▸ Stated goal: Starting at the line that contains "The image size is (2576, 709)." and continuing through the last of the items below, output those lines as a numbered list with blank lines omitted and the pictures left out.

▸ Data to use:
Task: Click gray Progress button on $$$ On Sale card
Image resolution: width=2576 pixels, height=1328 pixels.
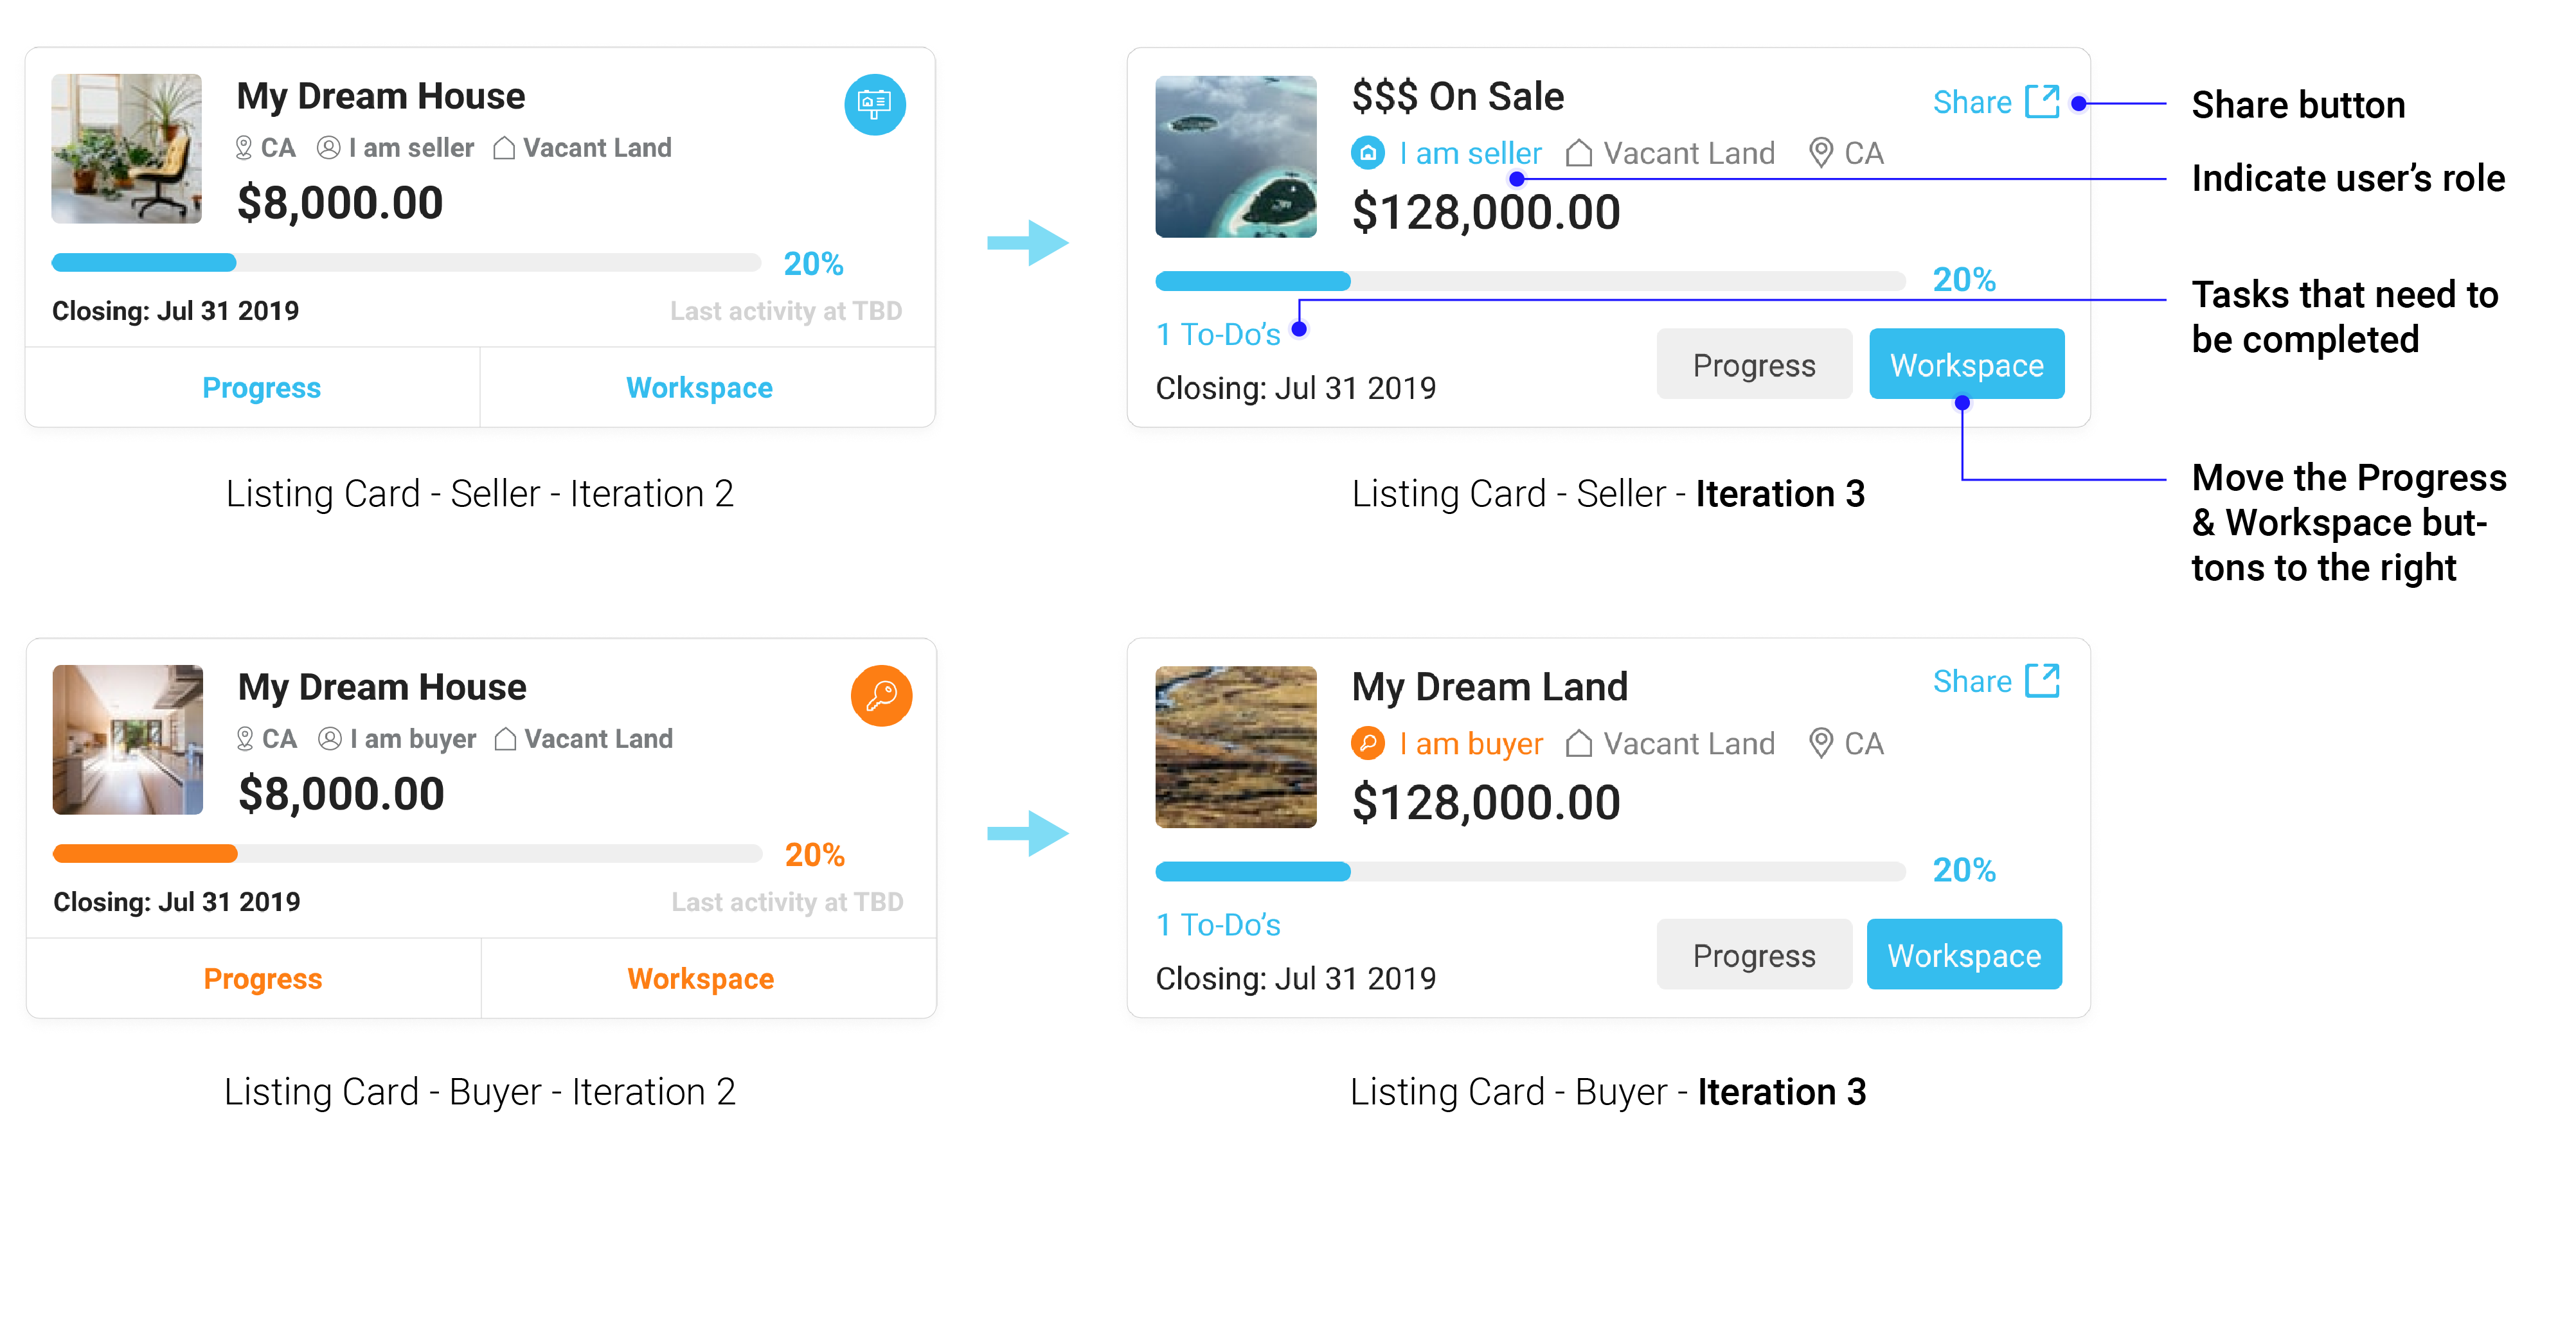Action: pyautogui.click(x=1754, y=364)
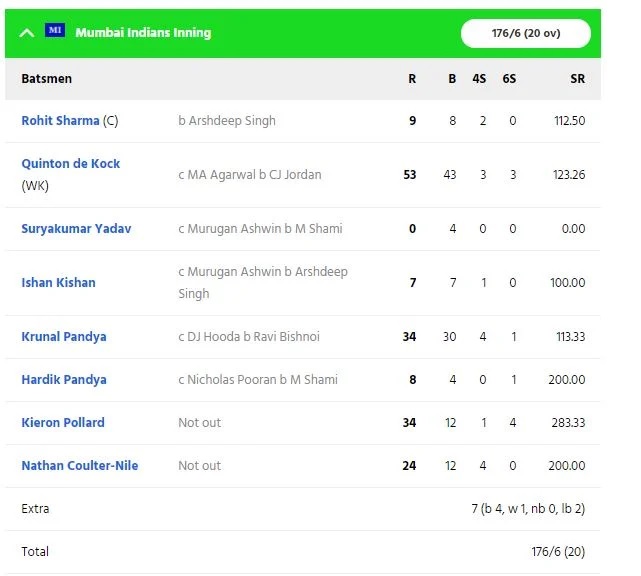Screen dimensions: 641x576
Task: Click the Total row score 176/6 (20)
Action: click(558, 551)

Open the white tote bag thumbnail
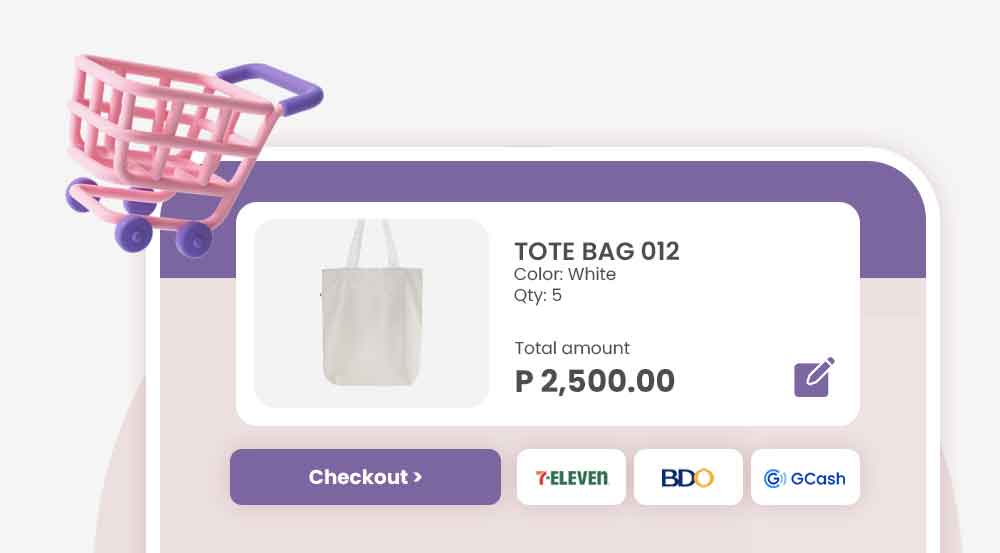[x=372, y=313]

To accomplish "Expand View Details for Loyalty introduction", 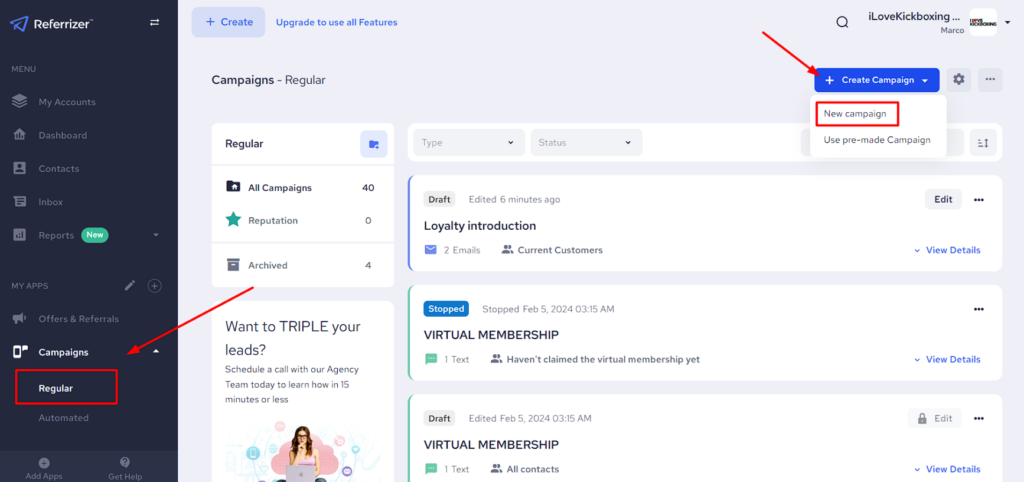I will click(x=946, y=250).
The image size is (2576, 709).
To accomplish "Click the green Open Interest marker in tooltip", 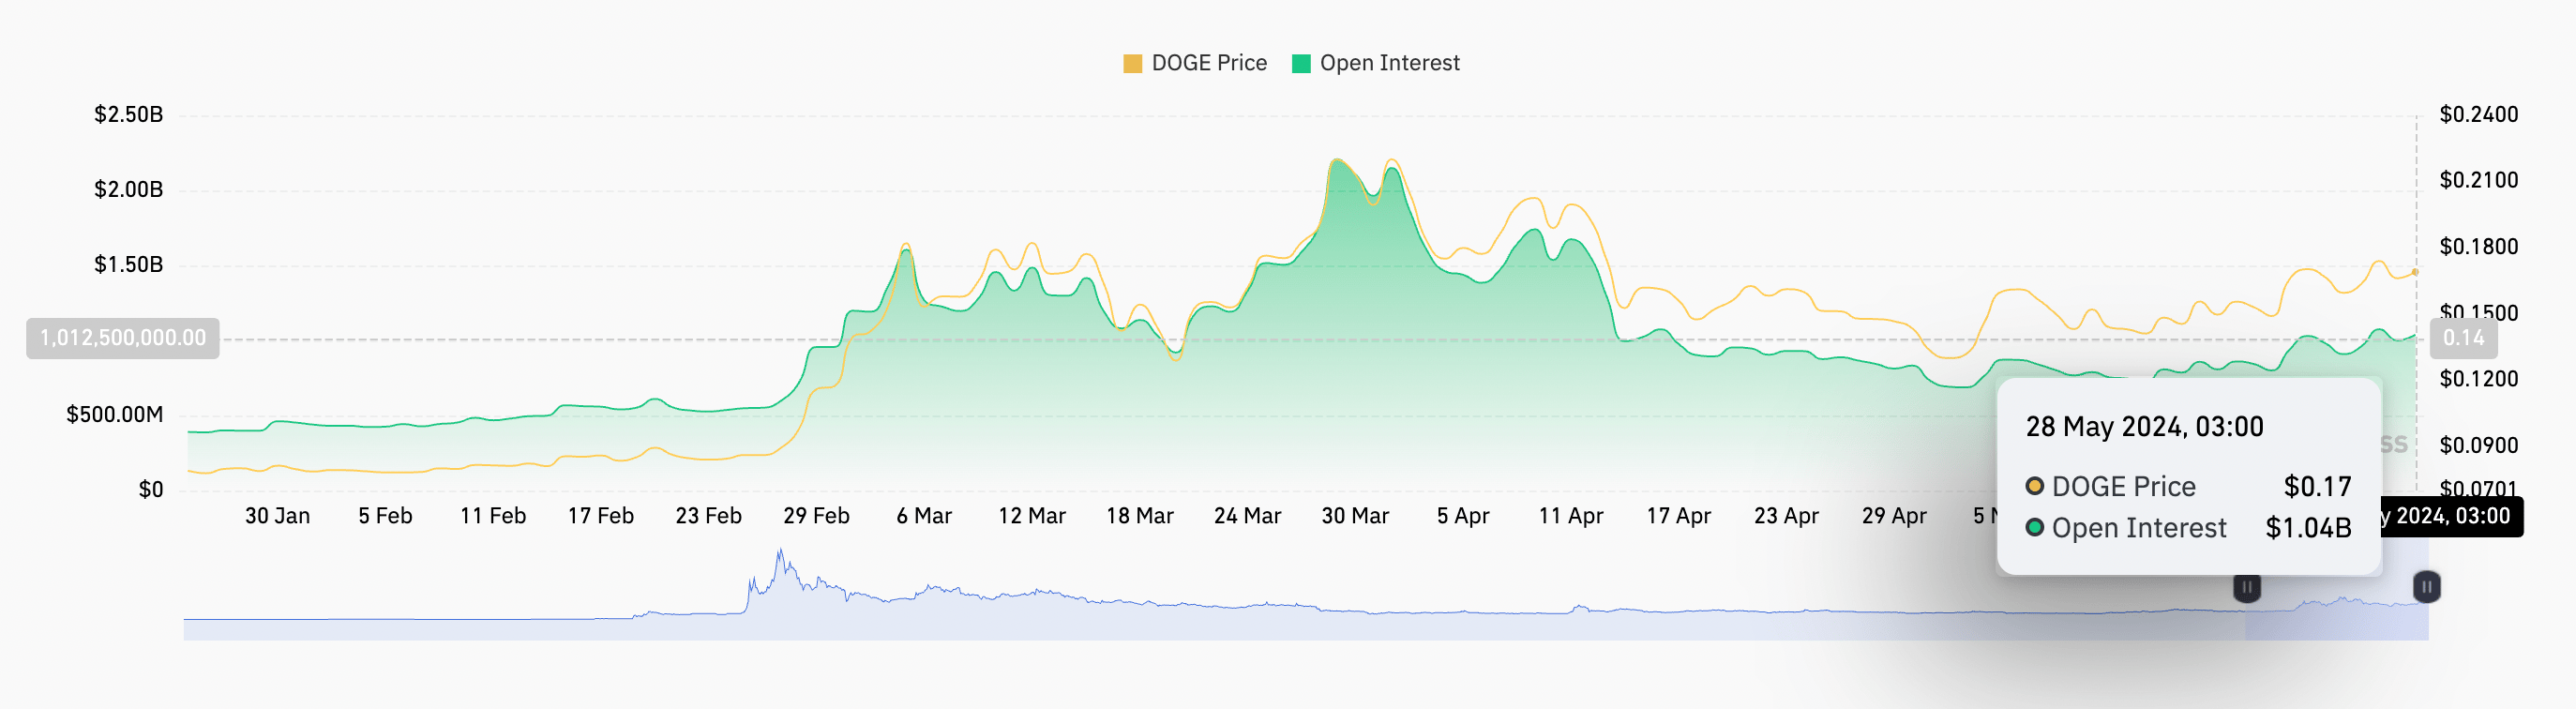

▸ Answer below:
1. The image size is (2576, 709).
2. To accomplish "Click the green Open Interest marker in tooltip", 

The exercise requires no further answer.